Update, 6/29:Christopher O’Keeffe talks with Francis Lee for ScreenAnarchy.

Update, 6/30:God’s Own Country has won the top prize, the Michael Powell Award, reports Screen’s Tom Grater. More awards:

The Best of the Fest program begins today and runs through Sunday.

Update, 7/1: “A boisterous first feature, directed by self-taught filmmaker Benjamin Barfoot and written by the film’s star, [Danny] Morgan, Double Date attempts to combine the blokish humor of The Inbetweeners with a country house horror premise not dissimilar to that of Kim Chapiron’s Sheitan or Jordan Peele’s Get Out,” writes Screen’s Wendy Ide. And “ultimately, there’s little here which sets this low budget genre picture apart from the movies it borrows from.”

Update, 7/3: “A mid-tempo mope through the pre-Smiths years of indie icon Morrissey, Oscar-nominated Mark Gill's feature-debut England Is Mine struggles to evoke the atmosphere of its setting—Manchester, 1976-1982—and to bring its tantalizingly enigmatic subject into satisfying focus,” writes Neil Young for the Hollywood Reporter. “The shadow of Control—a radically more successful immersion in the working-class music-scene of north-west England in the late 1970s—hangs especially heavily over England Is Mine.

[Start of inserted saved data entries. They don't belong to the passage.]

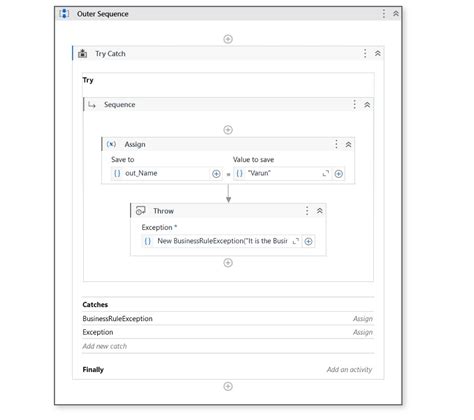The image size is (474, 420).
Task: Click plus icon beside "Varun" value field
Action: [338, 174]
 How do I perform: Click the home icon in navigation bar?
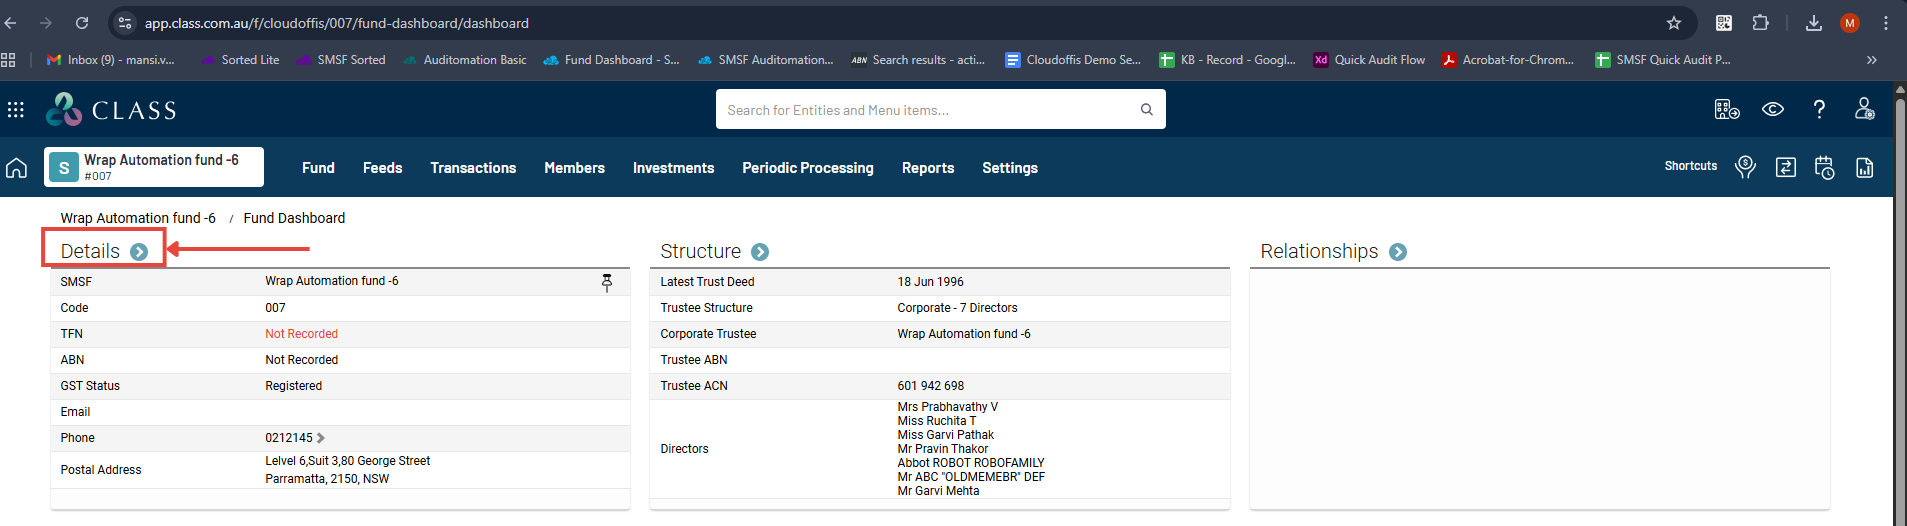17,168
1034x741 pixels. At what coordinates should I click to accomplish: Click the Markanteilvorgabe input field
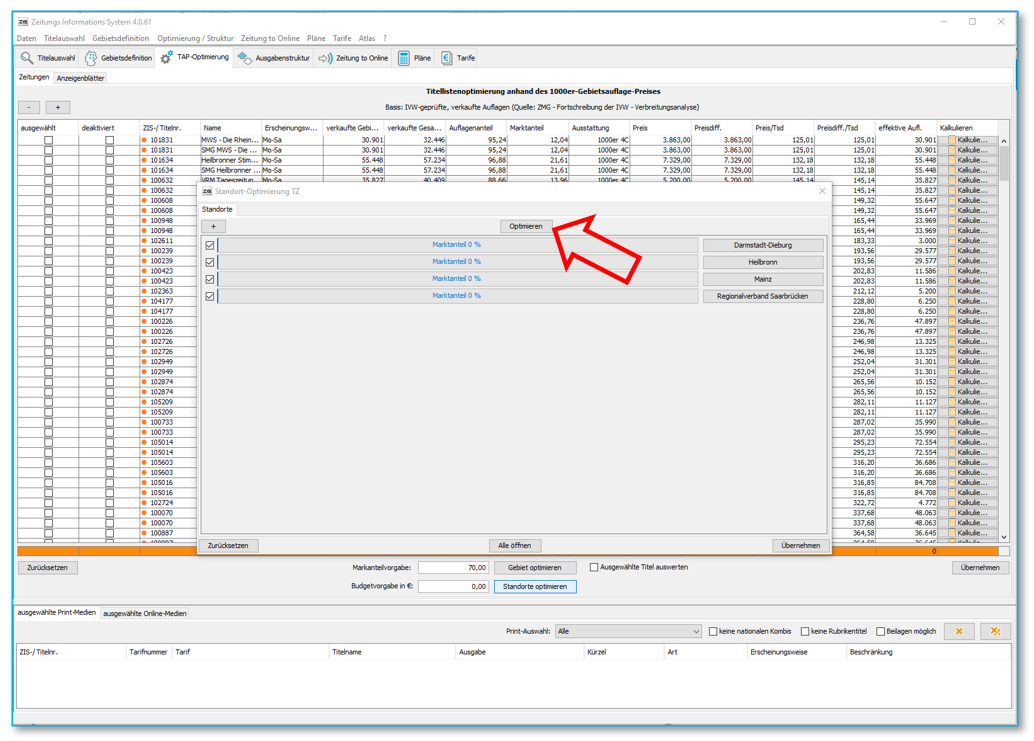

Update, 7/8: “It was on Edinburgh’s Princes Street that most people got their first look at actor Ewen Bremner,” writes Christopher O'Keeffe, introducing his interview at ScreenAnarchy. “In the role of loveable addict Spud, he was sighted running down the famous shopping street with best pal Renton in tow, stolen gear falling by the wayside and security guards hot on their heels as Iggy Pop’s ‘Lust for Life’ soundtracked the chase.” Bremner talks about T2 Trainspotting,Wonder Woman, and more.